Configuration¶
Learn how to customize Hyperseed's analysis pipeline using configuration files.
Overview¶
Hyperseed can be configured in three ways:
- Command-line arguments (quick, one-off adjustments)
- YAML configuration files (reproducible, shareable settings)
- Python API (programmatic control)
This guide focuses on YAML configuration files, which provide the most flexibility and reproducibility.
Generating a Configuration File¶
Generate a configuration template:
Available presets:
| Preset | Description | Use Case |
|---|---|---|
minimal |
Minimal preprocessing | Best for segmentation (recommended) |
standard |
Moderate preprocessing | Balanced for most applications |
advanced |
Full preprocessing pipeline | Maximum spectral transformation |
none |
No preprocessing | Raw data analysis |
Configuration Structure¶
A complete configuration file has four main sections:
calibration: # White/dark reference correction
preprocessing: # Spectral preprocessing
segmentation: # Seed detection and isolation
output: # Results and visualization
Calibration Settings¶
Configure white and dark reference calibration:
calibration:
apply_calibration: true # Enable/disable calibration
clip_negative: true # Clip negative reflectance values to 0
clip_max: 1.0 # Clip maximum reflectance to 1.0
interpolate_bad_pixels: true # Automatically fix bad pixels
Parameters Explained¶
apply_calibration(boolean, default: true)- Enable or disable reflectance calibration using white/dark references.
clip_negative(boolean, default: true)- Clip negative reflectance values to zero (physically meaningful).
clip_max(float, default: 1.0)- Maximum reflectance value to clip at (1.0 = 100% reflectance).
interpolate_bad_pixels(boolean, default: true)- Automatically detect and interpolate bad pixels in references.
Recommended Settings
Keep apply_calibration: true and interpolate_bad_pixels: true for best results.
Preprocessing Settings¶
Configure spectral preprocessing methods:
preprocessing:
method: minimal # Preset: minimal, standard, advanced, none
# Individual preprocessing options
snv: false # Standard Normal Variate
smoothing: true # Savitzky-Golay smoothing
smoothing_window: 11 # Smoothing window size (must be odd, range: 3-51)
smoothing_polyorder: 3 # Polynomial order for smoothing (range: 1-5)
baseline_correction: false # Baseline correction
baseline_order: 2 # Polynomial order for baseline (range: 1-5)
derivative: 0 # Derivative order (0, 1, or 2)
msc: false # Multiplicative Scatter Correction
detrend: false # Remove linear trends
Preprocessing Methods¶
The method parameter provides preset combinations:
Individual Parameters¶
snv(boolean, default: false)- Standard Normal Variate - removes multiplicative scatter effects.
smoothing(boolean, default: true)- Savitzky-Golay smoothing to reduce noise.
smoothing_window(int, default: 11)- Window size for smoothing (must be odd number, range: 3-51).
smoothing_polyorder(int, default: 3)- Polynomial order for Savitzky-Golay filter (range: 1-5).
baseline_correction(boolean, default: false)- Remove baseline drift in spectra using polynomial fitting.
baseline_order(int, default: 2)- Polynomial order for baseline correction (range: 1-5).
derivative(int, default: 0)- Derivative order: 0 (none), 1 (first), 2 (second).
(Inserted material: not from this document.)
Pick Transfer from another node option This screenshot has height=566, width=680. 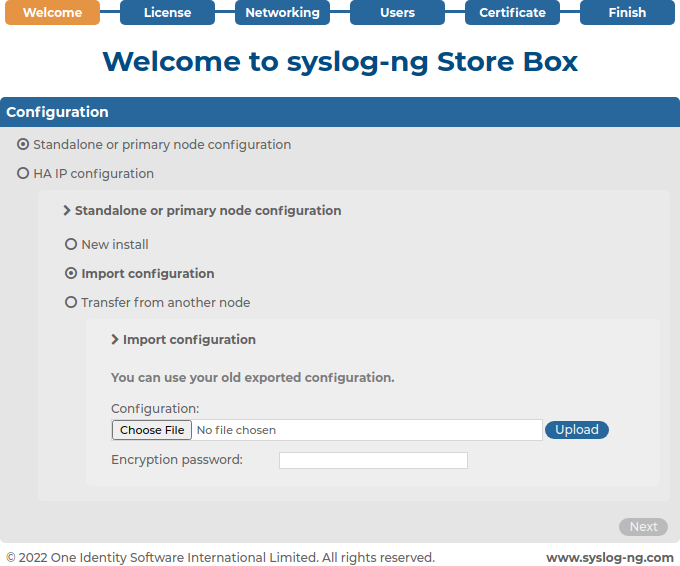(x=71, y=302)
Computed using Savitzky-Golay filter.
msc(boolean, default: false)- Multiplicative Scatter Correction - corrects for scatter effects by normalizing to a reference spectrum.
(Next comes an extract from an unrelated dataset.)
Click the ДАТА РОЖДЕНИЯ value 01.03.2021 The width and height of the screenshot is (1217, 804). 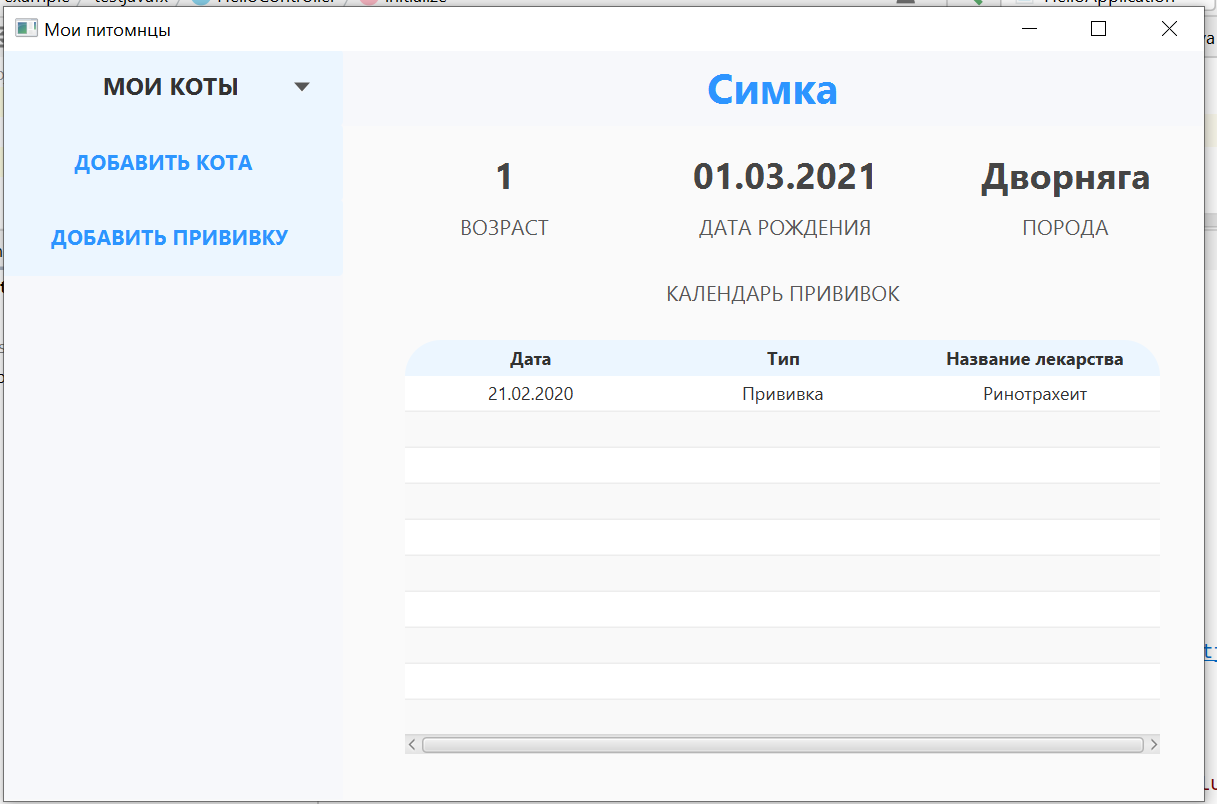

detrend(boolean, default: false)- Remove linear trends from spectra.
Preprocessing and Segmentation
Heavy preprocessing can reduce segmentation quality. Use minimal for best segmentation results.
Segmentation Settings¶
Configure seed detection and isolation:
segmentation:
algorithm: watershed # Algorithm choice (threshold/watershed/connected/combined)
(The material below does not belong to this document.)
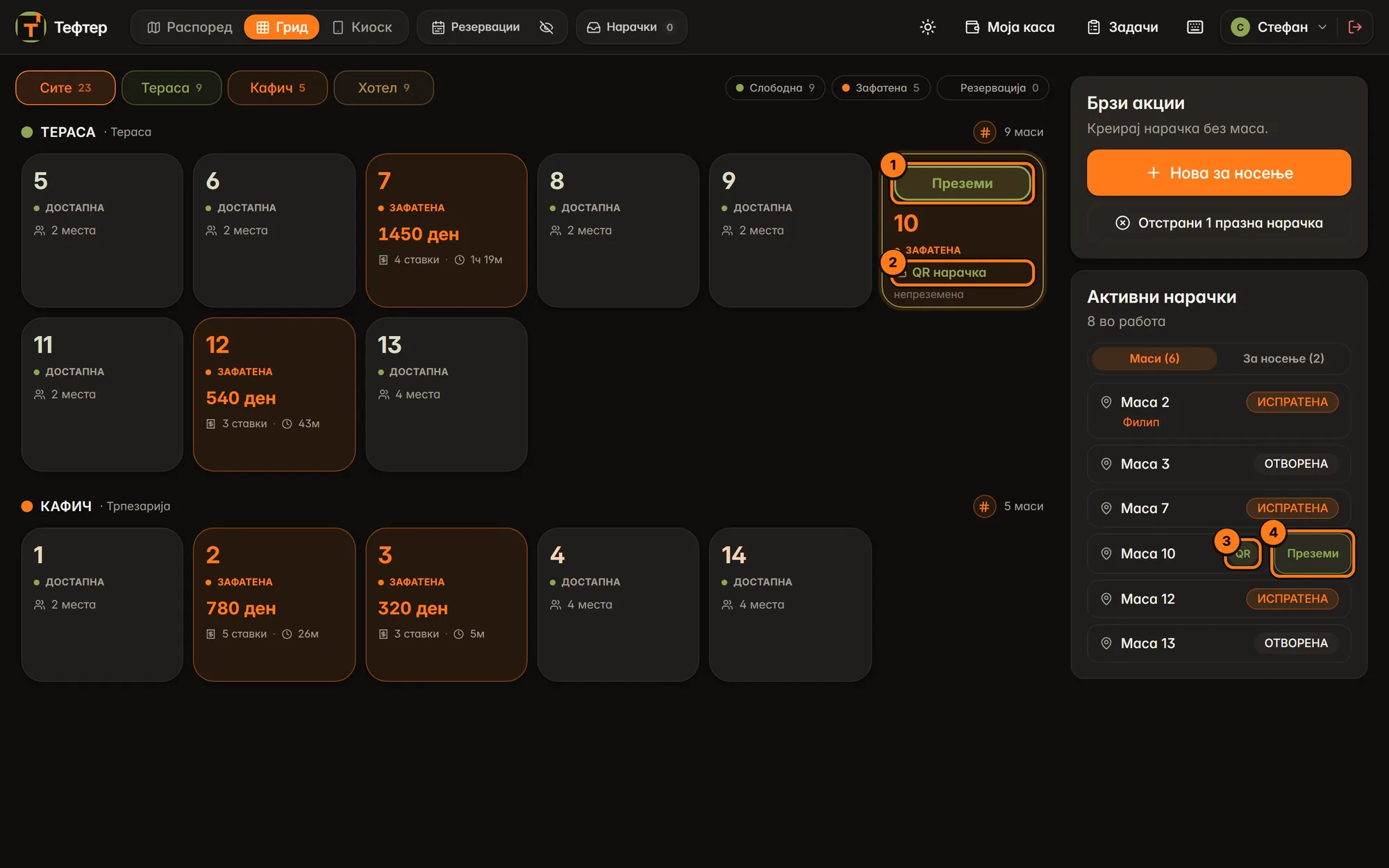Switch to the За носење orders tab
This screenshot has height=868, width=1389.
[x=1283, y=358]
min_pixels: 200 # Minimum seed size in pixels
max_pixels: null # Maximum seed size (null = no limit)
reject_overlapping: true # Reject overlapping seeds
# Thresholding options
threshold_method: otsu # Method for threshold algorithm (otsu/adaptive/manual)
# Morphological operations
morphology_operations: true # Apply morphological cleanup
morphology_kernel_size: 3 # Kernel size for morphology (1-21)
# Border filtering
filter_border_seeds: false # Remove seeds touching image borders
border_width: 2 # Border region width in pixels (0-50)
# Outlier removal (automatic)
remove_outliers: true # Enable outlier detection
outlier_min_area: 50 # Minimum seed area threshold
outlier_max_area: 2000 # Maximum seed area threshold
outlier_iqr_lower: 1.5 # IQR multiplier for lower bound
outlier_iqr_upper: 3.0 # IQR multiplier for upper bound
# Shape-based filtering (optional)
use_shape_filtering: false # Enable shape-based outlier removal
outlier_eccentricity: 0.95 # Maximum eccentricity (elongation, 0-1)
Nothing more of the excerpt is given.